■ REQUIRED WORK ■
Tally up the lines below containing the string "computer", then write the number alone.

Stored data entries
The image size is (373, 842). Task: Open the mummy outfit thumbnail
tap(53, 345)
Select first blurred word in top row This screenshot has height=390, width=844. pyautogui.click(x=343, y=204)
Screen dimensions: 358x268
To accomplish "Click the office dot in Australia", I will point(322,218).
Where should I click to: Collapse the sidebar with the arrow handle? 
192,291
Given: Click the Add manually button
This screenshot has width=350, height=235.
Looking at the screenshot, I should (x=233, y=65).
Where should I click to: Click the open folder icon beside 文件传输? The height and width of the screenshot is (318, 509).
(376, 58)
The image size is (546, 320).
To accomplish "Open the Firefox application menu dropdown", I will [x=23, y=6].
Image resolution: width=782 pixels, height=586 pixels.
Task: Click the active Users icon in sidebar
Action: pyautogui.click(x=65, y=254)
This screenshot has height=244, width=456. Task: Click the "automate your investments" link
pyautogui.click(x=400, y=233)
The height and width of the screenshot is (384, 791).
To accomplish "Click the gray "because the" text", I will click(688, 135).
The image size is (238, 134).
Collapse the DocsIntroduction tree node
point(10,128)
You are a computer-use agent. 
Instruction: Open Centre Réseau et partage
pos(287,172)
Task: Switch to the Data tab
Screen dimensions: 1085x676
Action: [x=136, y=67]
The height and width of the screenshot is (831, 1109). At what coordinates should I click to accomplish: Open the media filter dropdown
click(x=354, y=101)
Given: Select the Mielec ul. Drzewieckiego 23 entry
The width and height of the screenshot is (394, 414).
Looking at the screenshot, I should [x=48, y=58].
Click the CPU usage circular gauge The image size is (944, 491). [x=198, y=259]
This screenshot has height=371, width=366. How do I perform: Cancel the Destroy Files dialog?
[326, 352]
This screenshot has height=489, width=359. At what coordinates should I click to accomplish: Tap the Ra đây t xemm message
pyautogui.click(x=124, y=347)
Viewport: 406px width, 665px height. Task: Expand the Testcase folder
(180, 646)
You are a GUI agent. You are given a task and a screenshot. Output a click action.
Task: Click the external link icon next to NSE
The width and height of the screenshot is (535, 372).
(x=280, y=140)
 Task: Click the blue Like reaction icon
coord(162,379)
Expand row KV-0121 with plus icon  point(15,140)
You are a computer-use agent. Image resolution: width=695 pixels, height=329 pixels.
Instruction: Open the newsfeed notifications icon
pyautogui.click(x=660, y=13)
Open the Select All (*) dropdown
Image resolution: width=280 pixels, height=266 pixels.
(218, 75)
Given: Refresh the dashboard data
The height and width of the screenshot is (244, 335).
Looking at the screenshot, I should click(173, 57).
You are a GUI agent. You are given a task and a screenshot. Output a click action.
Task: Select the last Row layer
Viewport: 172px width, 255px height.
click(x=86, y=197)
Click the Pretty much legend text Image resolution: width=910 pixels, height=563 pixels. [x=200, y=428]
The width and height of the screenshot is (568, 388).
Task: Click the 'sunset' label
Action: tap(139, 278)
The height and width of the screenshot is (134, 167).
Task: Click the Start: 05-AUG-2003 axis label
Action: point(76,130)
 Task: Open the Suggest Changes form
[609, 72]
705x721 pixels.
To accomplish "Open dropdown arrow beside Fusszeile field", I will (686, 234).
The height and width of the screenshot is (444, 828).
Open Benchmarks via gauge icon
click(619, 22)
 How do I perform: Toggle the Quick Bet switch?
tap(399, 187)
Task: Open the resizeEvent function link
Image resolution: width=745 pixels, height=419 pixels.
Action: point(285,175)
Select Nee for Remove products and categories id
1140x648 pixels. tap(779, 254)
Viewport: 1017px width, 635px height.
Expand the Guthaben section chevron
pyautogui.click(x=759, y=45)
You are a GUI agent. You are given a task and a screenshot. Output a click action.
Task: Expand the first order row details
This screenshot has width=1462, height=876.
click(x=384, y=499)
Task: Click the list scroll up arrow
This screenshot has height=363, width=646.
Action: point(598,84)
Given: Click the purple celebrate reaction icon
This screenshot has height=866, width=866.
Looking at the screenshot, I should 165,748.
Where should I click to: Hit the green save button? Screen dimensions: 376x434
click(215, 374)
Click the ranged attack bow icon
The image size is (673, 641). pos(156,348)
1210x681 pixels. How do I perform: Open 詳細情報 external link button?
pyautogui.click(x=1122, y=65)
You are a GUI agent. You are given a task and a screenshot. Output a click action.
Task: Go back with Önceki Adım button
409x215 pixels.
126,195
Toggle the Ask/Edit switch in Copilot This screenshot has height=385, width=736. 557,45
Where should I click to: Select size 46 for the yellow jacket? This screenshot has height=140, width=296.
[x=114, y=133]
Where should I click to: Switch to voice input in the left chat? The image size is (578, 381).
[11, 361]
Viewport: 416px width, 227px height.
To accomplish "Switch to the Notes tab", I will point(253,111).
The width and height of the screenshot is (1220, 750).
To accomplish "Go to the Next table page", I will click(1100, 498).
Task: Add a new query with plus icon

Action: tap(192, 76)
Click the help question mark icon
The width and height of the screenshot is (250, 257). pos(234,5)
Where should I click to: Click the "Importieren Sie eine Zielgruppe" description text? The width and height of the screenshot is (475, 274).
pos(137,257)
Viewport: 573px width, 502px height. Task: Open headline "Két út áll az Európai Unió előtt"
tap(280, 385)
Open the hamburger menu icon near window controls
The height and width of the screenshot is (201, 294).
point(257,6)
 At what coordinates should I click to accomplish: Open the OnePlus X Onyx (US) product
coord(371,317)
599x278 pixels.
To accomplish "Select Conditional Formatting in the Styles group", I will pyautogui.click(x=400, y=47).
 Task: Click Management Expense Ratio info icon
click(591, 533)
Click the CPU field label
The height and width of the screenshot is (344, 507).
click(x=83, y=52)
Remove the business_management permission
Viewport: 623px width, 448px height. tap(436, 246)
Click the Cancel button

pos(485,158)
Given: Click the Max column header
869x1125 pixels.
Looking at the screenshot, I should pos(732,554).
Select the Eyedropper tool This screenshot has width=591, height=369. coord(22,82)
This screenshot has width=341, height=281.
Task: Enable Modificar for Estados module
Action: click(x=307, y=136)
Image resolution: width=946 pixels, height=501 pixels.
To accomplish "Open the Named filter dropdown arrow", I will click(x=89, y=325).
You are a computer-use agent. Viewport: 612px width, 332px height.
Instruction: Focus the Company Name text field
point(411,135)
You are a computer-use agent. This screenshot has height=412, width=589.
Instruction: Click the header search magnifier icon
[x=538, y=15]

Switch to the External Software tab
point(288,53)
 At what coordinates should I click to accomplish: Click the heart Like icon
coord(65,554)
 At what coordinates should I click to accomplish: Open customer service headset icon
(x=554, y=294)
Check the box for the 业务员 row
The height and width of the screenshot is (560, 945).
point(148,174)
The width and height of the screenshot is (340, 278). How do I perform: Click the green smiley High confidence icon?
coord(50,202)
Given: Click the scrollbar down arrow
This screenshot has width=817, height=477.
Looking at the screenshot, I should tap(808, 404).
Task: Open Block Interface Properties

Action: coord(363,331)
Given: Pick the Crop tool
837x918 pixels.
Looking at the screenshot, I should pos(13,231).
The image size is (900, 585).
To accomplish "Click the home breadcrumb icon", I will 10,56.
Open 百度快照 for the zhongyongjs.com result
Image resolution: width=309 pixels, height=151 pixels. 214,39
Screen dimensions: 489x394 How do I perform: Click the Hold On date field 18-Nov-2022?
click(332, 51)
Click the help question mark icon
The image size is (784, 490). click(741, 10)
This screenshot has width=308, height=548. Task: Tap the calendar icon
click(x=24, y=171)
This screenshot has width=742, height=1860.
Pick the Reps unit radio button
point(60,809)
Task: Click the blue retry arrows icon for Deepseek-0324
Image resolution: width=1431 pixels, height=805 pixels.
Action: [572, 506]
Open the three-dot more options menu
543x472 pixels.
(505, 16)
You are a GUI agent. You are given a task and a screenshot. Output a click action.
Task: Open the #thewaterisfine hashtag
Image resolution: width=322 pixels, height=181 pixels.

■ SOLUTION FOR THIS PROBLEM ■
4